ABSTRACT

This chapter both ends the first section, ‘Globalizing Education’, and begins the second, ‘Educating the Local’. In relation to the first of these orientations, the chapter offers an allegory of ‘empire’, centred on the Congo as an imperial and neo-imperial object. Why pick on the Congo? No doubt for autobiographical reasons. I taught in Central Africa for 6 years. But much more because it is such a potent symbol of empire, past and present. It is a global object that can resonate across some very different notions of ‘empire’. Butcher calls it a ‘totem for the failed continent of Africa’ (2008, p. 7), while Dunn notes that it is ‘synonymous with savagery’ (2004, p. 136). It is also synonymous with greed. It is significant that clichéd films like Congo (1995) rehearse the polarities of danger and diamonds, primitive and modern, civilized and savage, and can simply call themselves Congo without any fear of confusion. The name stands for all these things in the popular culture; it is sufficiently evocative to avoid any confusion with a travelogue. Congo symbolically brings together both nineteenth-and twenty-first-century imperialisms, and concerns itself with subverting them both. Picking up on the notion of the harlequin, this chapter looks critically to the local in order to subvert the global.
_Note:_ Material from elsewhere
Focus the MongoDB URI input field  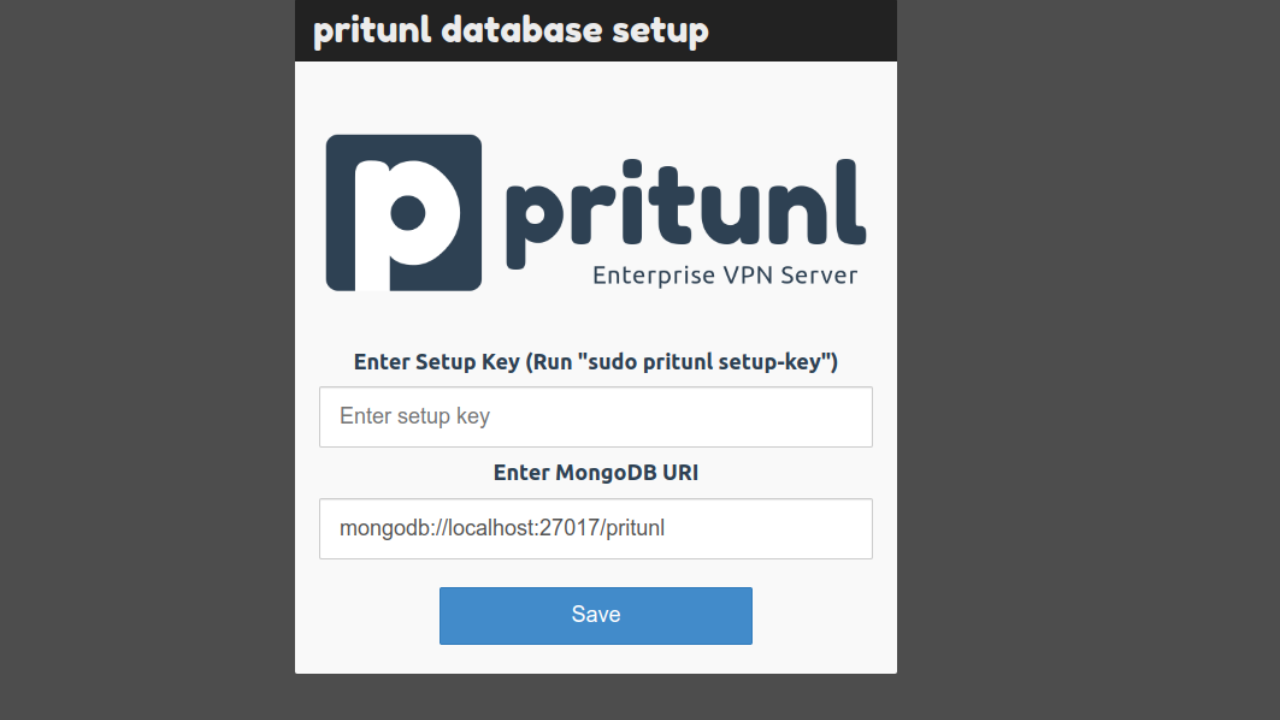click(596, 529)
Indeed each of the succeeding chapters ‘educates the local’ by re-locating it in the local, arguing in a number of different ways, that the re-localization of educational discourses is a major task for education policy, and also for education research in the twenty-first century. This is not to say that the local-global relation is decided in favour solely of the former: that would simply invert the problem. Instead, new ways of thinking the local alongside, or with, the global have to be envisaged.